**READING PASSAGE**.
::::::::::
Catholic hospital in Lebanon survival threatened
Lebanon is currently undergoing a crisis. The Covid-19 pandemic and the 2020 Beirut port explosion have compounded existing economic problems in the country. This financial crisis has put the Catholic Psychiatric Hospital of the Cross in Beirut at risk of closing.
By Jean Charles Putzolu
The Psychiatric Hospital of the Cross is a Catholic non-profit facility in Beirut that the economic crisis has brought to the verge of collapse. Since its establishment over sixty years ago it has been taking care of the most abandoned people but is now at risk of closure for lack of secure funding.
Situated in the heights of Beirut, from where the port wreckage can be seen, the Psychiatric Hospital of the Cross accommodates 800 patients suffering from various mental illnesses. All of them need specific and permanent assistance. The hospital is a large compound with several buildings and employs over 300 people, including doctors, nurses and administrative staff.
::::::::::
**WHAT THE EXERCISE ASKS**.
Reproduce verbatim the passage of the article on the Beirut psychiatric hospital from "Situated in the" to "and administrative staff.".

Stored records
::::::::::
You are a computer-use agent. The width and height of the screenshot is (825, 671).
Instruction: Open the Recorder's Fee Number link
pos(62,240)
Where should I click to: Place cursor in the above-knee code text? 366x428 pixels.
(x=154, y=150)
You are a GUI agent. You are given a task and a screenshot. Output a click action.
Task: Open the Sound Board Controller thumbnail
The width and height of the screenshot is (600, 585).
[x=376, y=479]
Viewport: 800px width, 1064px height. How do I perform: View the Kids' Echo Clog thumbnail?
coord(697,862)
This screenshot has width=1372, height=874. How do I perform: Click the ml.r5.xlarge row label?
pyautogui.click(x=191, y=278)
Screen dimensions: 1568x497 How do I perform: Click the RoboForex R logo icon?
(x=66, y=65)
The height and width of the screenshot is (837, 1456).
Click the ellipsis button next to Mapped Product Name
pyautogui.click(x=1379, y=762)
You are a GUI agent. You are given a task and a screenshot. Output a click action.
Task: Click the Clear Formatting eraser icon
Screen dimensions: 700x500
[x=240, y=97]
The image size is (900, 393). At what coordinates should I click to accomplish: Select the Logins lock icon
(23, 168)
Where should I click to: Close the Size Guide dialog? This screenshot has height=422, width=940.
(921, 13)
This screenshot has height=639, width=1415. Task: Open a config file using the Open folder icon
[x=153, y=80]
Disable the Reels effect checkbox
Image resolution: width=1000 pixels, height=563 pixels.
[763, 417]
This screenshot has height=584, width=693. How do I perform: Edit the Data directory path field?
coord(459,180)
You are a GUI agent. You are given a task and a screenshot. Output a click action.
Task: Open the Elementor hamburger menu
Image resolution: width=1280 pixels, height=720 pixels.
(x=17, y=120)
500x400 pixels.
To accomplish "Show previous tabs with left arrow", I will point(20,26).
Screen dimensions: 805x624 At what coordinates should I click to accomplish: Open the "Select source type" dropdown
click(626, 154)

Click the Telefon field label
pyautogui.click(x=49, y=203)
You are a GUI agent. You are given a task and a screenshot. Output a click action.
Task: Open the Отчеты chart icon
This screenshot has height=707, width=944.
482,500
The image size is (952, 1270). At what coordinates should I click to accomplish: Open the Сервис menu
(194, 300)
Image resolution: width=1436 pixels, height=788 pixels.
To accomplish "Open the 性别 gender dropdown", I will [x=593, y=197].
::::::::::
**RESULT OF THIS TASK**.
Situated in the heights of Beirut, from where the port wreckage can be seen, the Psychiatric Hospital of the Cross accommodates 800 patients suffering from various mental illnesses. All of them need specific and permanent assistance. The hospital is a large compound with several buildings and employs over 300 people, including doctors, nurses and administrative staff.